Well I have been messing around with slots for many years and decided it was time for a larger Set-Up. Now that I have the bed of this track @ 12' X 4' ( Faller / Marklin )I have already decided it is not large enough. With this being said I thought I would send you to the Photo-bucket site to show how I made this hang from the ceiling safely. 

After I made the layout it only took an hour to figure out how to raise and lower this from the ceiling. One trip to the hardware store a few ideas and some African Engineering I came up with this:freak:. The system is raised and lowered using a boat winch and it works pretty well.The Wagoneer you see in the other pictures parks underneath this at night. 

Like I said earlier I don't like the size already so I will rip this whole thing apart and go with a 16' X 5' set-up within a month or so. I guess that is why it is called a hobby because a hobby is never done:thumbsup:

It was so simple and so space saving I thought I would share.


----------



## 1976Cordoba (Sep 20, 2000)

Cool stuff - and I like the Wagoneer! I have one in a diecast around here someplace. :thumbsup:


----------



## amxbmw (Apr 8, 2006)

1976Cordoba said:


> Cool stuff - and I like the Wagoneer! I have one in a diecast around here someplace. :thumbsup:


Well the Wagoneer is just a "Weekend Ride". I have modified this since these pictures and it now has a 77 grill with Javelin amber turn signals. I took it to the NHRA races this past weekend and I still get many :thumbsup: I have a Cummings 4BT I am going to install in it soon so the hobbies just don't quit!


----------



## slotcarman12078 (Oct 3, 2008)

That is a cool set-up as it is, but I agree when you're mixing slots and trains you really need the 5' width. Looks to me, from my experiences mixing them, like you know what you want until you get it together.. Then it just don't look right!  Pull it apart and try again!! :lol: It eventually falls into place, so keep at it. Out of curiosity, is that Marklin track? And how does the RR Xing look... and work? 
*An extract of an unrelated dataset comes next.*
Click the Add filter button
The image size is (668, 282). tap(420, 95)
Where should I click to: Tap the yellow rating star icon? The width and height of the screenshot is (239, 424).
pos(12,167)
I don't know if it will help you or not, but if you log on to Atlasrr.com they have freeware you can use to plan the train part. That is what I used to plan my first table, and once I had the train stuff worked out, I was able to hand draw the slot car stuff on the print out. This made track planning easier. I did have the luxury of using flex track so I wasn't locked into the preset curves. Keep at it!!!! You're gonna have something cool as heck when it's all said and done!!! :thumbsup::thumbsup:


----------



## amxbmw (Apr 8, 2006)

Yes it is the Marklin "M" track. The RR Crossing is actually a Faller piece and has the Marklin terminals for the trains. When we were kids we pretty much tore up the section because it use to be functional with the arms coming down etc. What were we thinking? I have a couple of other Faller/Marklin sections with no RR crossing (cross arms) coming in from Germany. This way I can get rid of the bridge supports on the car and train track. Yes 5' wide is the only way to go so I figure there will be enough room in the middle for a large set up for the Faller and two trains going the opposite direction. Marklin and Faller also have sections that will actually stop the cars until the train goes by.
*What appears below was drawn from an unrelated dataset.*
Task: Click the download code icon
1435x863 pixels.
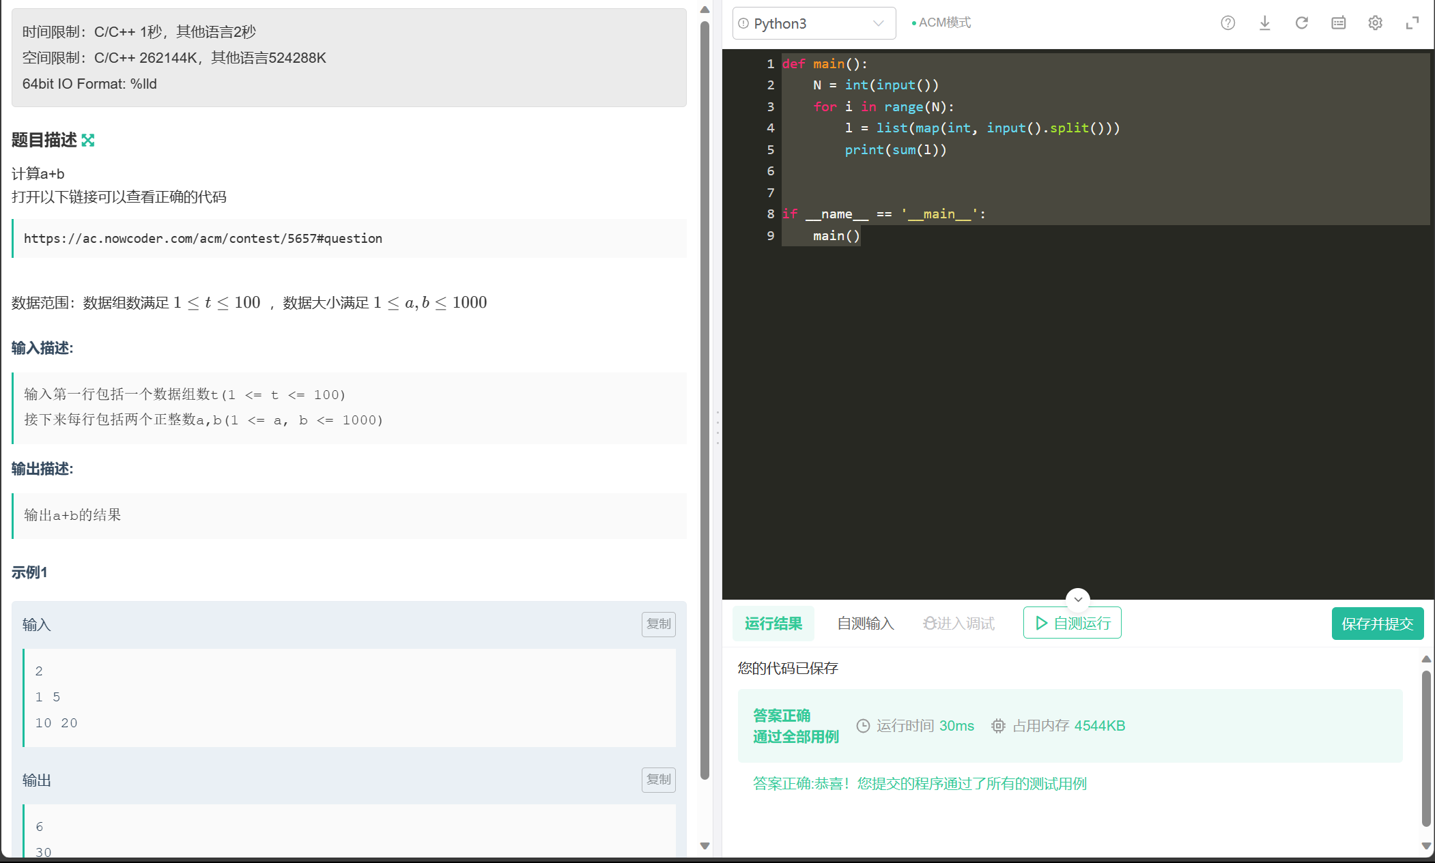Action: pos(1265,23)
I am sure when I get the 16'X 5' layout the boat crank will have to be replaced with an electric gear motor with limit switches etc. 

The planning continues:thumbsup:.


----------



## Bill Hall (Jan 6, 2007)

We like "pitchers"!

Thanks for sharing. As a fellow Marklin collector I'll be following along with added intrest.

Here's a lousy pic of a Swiss Krok I restored many moons ago.


----------



## amxbmw (Apr 8, 2006)

Bill Hall said:


> We like "pitchers"!
> 
> Thanks for sharing. As a fellow Marklin collector I'll be following along with added intrest.
> 
> Here's a lousy pic of a Swiss Krok I restored many moons ago.


Yes the Marklin Croc! One of the most sought after Loco's in the Marklin line-up. I have three Marklin Engines, but nothing as nice as "The Croc"

Good Score and a good looking example!:thumbsup:


----------



## amxbmw (Apr 8, 2006)

OK it's been a while, but the Hobby continues. The 12X4 track wasn't cutting it so we have gone to this>






Don't rip me too bad because the Faller slot track is set up on the far table where I recorded the video. I should have the slot stuff going in a few weeks.


----------



## tjd241 (Jan 25, 2004)

*Gettin right along there...*

Great video. Looks like you have a much better way to get at the whole layout now too. I like the freight yard. I used to have trains in the early 70's. We had it wired with dead strips so that spurs could be turned on and off to park entire engine and car combos and then take out another string. Can't wait for the slots to get sprinkled in there. :thumbsup::thumbsup:


----------



## gonegonzo (Jan 18, 2006)

Nice canoe on the Wagoneer . I have an Old Towm Discovery as well . Great for our rocky streamed canoe adventures .

Gonzo


----------